§ **Goal**
Copy out the lines below word for word, starting with the line that contains "the Auswertungsregel window" and ending with the line that contains "Action: pyautogui.click(x=156, y=25)", including both of those lines.

==========

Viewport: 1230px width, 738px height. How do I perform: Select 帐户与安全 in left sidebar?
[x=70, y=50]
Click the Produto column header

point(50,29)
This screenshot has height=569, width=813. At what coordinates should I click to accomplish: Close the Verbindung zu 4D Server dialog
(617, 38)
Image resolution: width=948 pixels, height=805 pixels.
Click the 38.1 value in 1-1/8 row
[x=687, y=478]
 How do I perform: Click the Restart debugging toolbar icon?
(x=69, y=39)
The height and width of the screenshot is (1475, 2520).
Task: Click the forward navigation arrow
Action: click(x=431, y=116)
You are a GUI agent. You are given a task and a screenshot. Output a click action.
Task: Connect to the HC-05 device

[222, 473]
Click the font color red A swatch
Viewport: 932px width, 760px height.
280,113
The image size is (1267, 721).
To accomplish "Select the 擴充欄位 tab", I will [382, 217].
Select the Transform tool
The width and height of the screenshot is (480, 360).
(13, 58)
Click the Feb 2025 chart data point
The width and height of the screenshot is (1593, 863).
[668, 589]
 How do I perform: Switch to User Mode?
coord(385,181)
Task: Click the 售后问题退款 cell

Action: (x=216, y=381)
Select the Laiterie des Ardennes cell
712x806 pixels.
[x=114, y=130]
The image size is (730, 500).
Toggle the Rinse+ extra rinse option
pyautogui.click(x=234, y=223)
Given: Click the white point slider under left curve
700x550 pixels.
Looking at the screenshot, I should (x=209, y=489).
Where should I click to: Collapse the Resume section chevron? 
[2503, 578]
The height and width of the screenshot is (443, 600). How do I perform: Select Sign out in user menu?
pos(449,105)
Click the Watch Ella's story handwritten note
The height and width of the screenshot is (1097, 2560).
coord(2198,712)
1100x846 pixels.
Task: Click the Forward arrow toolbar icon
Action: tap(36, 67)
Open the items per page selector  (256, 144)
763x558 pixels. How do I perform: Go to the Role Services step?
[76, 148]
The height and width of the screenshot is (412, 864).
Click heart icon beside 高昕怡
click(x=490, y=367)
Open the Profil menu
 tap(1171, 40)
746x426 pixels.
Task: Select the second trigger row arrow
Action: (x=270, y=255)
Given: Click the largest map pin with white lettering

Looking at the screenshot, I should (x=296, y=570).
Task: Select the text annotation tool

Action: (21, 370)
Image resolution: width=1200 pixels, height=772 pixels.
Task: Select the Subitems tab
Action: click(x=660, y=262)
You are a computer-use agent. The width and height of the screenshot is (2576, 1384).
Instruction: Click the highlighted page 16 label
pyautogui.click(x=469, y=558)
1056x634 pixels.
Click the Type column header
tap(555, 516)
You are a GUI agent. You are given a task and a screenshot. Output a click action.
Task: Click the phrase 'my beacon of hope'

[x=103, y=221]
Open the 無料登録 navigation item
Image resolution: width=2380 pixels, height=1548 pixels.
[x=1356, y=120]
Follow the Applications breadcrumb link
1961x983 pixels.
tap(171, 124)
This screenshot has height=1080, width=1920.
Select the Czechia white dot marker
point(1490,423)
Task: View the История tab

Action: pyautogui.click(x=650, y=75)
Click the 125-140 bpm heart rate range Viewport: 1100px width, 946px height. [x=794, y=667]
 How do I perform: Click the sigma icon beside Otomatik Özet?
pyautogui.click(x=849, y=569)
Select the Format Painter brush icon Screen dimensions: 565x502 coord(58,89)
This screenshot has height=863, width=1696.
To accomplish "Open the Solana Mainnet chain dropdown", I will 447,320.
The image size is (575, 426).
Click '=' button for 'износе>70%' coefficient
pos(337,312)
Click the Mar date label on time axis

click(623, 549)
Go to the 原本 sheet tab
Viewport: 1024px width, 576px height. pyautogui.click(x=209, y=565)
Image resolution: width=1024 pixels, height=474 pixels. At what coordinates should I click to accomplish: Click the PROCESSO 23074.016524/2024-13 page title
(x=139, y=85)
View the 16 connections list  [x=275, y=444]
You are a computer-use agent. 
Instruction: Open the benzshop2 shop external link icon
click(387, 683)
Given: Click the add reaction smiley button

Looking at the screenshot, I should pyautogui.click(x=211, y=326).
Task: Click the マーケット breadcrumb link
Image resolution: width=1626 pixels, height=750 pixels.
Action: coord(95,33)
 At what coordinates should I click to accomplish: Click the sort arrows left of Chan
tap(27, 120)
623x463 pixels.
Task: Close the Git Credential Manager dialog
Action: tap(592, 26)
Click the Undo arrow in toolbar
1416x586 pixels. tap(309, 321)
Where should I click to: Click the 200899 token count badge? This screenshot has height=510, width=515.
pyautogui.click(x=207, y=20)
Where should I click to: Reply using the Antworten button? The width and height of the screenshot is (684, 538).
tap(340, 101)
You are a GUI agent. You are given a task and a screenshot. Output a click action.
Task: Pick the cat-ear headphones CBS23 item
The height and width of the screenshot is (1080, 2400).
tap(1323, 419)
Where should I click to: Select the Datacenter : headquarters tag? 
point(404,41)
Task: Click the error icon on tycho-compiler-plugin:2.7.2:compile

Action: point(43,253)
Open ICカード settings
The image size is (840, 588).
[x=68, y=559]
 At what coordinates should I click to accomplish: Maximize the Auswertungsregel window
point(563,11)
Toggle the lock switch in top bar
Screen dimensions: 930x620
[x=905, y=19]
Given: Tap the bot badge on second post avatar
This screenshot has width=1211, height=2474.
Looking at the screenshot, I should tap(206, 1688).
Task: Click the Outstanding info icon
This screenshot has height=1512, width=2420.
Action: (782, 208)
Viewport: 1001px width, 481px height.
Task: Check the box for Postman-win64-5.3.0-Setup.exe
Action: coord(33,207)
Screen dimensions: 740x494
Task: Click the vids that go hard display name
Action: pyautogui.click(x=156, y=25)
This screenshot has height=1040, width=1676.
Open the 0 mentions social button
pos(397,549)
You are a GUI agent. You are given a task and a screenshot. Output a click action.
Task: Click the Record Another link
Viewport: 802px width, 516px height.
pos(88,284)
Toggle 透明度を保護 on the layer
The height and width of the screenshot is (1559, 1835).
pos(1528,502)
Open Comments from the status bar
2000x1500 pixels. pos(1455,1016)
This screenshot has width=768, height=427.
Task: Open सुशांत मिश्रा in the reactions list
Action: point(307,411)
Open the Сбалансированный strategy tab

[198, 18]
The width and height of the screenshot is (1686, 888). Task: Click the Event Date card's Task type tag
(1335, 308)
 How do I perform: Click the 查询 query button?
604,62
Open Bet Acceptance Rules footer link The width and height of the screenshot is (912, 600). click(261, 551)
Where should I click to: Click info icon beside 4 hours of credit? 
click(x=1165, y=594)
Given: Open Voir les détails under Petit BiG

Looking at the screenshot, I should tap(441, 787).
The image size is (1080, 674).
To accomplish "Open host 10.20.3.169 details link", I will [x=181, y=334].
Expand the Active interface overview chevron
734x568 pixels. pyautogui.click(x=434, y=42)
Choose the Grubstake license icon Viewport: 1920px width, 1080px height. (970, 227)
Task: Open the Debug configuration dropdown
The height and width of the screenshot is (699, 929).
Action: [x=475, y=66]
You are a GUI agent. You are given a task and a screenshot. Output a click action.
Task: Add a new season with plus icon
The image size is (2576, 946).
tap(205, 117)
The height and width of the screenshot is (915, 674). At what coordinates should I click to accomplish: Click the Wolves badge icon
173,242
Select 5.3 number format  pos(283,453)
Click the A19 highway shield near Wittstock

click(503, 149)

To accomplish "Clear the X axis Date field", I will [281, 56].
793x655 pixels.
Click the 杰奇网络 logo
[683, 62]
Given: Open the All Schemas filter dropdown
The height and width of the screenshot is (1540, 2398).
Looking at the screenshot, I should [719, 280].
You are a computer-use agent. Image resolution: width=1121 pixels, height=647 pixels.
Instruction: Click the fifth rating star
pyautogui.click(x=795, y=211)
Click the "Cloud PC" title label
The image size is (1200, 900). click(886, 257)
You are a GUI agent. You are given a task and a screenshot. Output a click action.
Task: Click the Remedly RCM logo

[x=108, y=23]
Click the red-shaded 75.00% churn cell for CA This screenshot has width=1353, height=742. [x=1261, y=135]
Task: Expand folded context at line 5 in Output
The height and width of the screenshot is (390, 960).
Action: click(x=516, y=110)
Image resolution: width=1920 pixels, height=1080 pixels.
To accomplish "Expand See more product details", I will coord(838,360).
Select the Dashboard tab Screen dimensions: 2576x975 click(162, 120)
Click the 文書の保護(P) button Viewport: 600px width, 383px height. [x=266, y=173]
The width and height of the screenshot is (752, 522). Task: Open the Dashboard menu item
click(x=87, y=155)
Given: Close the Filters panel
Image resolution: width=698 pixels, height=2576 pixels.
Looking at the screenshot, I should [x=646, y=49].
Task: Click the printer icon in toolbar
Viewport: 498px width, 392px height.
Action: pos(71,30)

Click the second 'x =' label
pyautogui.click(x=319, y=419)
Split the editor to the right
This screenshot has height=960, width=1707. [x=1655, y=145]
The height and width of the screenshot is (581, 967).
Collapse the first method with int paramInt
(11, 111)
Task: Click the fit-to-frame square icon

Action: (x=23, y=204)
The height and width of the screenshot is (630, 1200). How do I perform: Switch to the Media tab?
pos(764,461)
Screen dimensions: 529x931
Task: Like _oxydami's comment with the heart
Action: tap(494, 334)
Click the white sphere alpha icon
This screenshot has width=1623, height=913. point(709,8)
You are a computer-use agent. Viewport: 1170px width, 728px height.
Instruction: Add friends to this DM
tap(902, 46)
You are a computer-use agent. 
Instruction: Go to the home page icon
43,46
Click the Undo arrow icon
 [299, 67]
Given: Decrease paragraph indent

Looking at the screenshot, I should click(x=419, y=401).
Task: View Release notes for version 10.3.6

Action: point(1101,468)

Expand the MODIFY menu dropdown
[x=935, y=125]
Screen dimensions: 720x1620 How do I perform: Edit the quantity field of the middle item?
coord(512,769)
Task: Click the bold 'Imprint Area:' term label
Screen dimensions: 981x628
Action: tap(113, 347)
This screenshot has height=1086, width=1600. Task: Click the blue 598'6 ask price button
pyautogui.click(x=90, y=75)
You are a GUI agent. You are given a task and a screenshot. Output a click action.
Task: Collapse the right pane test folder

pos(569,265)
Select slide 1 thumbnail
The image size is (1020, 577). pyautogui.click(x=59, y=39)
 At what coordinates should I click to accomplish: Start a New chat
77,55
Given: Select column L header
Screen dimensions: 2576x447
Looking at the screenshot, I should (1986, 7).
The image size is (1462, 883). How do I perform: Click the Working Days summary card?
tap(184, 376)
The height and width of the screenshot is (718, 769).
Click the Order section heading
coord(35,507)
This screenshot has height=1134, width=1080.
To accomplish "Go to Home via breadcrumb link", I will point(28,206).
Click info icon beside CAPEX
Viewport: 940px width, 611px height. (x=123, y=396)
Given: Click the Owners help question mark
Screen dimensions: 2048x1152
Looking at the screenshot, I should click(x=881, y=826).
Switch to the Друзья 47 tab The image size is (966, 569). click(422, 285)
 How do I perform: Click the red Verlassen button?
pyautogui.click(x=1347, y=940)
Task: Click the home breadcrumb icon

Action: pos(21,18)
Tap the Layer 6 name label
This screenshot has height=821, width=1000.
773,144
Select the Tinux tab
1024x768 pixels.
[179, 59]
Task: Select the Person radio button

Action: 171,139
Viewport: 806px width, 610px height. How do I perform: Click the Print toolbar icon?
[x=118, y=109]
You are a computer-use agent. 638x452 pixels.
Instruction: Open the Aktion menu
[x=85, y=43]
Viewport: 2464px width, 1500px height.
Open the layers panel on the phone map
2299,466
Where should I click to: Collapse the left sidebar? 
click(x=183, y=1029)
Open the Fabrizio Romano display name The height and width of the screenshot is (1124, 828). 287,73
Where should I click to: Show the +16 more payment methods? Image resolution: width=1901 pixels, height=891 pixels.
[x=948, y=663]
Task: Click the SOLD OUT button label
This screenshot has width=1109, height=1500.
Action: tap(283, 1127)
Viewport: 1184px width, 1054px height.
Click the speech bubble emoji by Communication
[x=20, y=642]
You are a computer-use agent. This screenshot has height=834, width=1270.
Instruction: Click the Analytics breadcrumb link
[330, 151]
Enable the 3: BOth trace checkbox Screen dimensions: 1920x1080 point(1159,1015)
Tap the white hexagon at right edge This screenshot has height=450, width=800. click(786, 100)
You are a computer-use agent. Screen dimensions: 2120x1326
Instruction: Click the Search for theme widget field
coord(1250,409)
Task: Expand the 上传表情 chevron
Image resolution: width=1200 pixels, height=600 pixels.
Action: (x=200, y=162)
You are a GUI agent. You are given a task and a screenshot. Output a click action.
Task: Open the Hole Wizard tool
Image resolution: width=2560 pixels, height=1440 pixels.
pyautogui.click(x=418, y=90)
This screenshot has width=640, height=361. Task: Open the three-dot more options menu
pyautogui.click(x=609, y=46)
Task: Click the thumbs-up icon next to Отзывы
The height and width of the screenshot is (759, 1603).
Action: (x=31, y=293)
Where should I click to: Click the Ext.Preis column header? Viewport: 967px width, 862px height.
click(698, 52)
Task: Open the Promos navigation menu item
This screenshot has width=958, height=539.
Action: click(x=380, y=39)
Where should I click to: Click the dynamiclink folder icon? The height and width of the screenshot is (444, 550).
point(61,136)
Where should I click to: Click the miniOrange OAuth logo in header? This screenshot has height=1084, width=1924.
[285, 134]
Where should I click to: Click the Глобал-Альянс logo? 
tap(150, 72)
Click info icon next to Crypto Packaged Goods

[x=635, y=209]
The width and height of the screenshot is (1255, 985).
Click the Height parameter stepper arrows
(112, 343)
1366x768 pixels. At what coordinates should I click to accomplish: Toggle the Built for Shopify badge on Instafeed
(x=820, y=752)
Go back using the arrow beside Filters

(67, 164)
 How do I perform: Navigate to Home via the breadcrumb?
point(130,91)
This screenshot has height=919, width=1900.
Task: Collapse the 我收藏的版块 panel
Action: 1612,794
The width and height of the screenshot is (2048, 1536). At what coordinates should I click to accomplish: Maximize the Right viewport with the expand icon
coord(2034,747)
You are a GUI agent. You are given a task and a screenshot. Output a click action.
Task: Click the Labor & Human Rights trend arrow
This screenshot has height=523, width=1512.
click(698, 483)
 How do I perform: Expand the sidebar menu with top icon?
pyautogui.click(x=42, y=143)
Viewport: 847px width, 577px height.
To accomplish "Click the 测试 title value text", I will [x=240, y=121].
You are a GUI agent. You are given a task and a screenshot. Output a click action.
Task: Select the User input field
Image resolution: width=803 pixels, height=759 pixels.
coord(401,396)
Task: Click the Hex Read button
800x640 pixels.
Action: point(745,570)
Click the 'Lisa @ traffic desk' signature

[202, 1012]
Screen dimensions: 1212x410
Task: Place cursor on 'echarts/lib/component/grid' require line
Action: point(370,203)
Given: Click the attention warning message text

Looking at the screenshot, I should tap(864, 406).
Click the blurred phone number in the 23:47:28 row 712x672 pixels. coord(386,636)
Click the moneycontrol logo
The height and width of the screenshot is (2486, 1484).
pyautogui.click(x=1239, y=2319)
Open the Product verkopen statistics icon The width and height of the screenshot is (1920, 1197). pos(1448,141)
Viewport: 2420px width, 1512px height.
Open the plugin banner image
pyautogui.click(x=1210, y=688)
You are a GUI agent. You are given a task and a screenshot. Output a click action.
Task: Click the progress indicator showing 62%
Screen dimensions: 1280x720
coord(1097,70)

==========

§ **Result for this exercise**
 At what coordinates should I click to accomplish: Maximize the Auswertungsregel window
point(563,11)
Toggle the lock switch in top bar
Screen dimensions: 930x620
[x=905, y=19]
Given: Tap the bot badge on second post avatar
This screenshot has width=1211, height=2474.
Looking at the screenshot, I should tap(206, 1688).
Task: Click the Outstanding info icon
This screenshot has height=1512, width=2420.
Action: (782, 208)
Viewport: 1001px width, 481px height.
Task: Check the box for Postman-win64-5.3.0-Setup.exe
Action: coord(33,207)
Screen dimensions: 740x494
Task: Click the vids that go hard display name
Action: pyautogui.click(x=156, y=25)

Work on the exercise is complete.